-- Dataset excerpts follows --

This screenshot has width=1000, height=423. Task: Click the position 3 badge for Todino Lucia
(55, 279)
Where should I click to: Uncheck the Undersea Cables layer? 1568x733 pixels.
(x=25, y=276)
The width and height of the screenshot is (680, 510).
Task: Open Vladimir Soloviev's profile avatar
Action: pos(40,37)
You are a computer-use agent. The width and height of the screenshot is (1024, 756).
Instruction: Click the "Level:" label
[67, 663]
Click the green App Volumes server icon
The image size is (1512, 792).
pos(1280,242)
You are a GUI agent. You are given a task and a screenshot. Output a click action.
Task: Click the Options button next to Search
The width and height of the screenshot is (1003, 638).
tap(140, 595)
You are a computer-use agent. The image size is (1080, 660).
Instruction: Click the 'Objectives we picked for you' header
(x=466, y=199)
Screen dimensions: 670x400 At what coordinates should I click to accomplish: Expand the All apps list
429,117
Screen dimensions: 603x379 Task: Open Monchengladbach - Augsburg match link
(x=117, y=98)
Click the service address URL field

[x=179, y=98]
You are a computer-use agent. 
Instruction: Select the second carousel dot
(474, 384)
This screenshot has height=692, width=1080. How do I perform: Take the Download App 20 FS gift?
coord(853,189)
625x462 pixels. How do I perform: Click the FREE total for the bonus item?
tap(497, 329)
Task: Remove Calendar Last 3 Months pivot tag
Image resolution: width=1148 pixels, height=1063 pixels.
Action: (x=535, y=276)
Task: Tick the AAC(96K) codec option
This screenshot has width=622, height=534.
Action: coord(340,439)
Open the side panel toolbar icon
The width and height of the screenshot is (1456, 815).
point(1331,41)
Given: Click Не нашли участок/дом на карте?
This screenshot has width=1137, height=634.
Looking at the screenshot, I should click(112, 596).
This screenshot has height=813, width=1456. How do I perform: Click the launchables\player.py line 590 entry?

-- Dataset excerpts concluded --

▶ [Your task] For this exercise, gather every line of the data that contains the word "computer".

▶ [Output below]
You are a computer-use agent. The width and height of the screenshot is (1024, 756).
You are a computer-use agent. The image size is (1080, 660).
You are a computer-use agent. 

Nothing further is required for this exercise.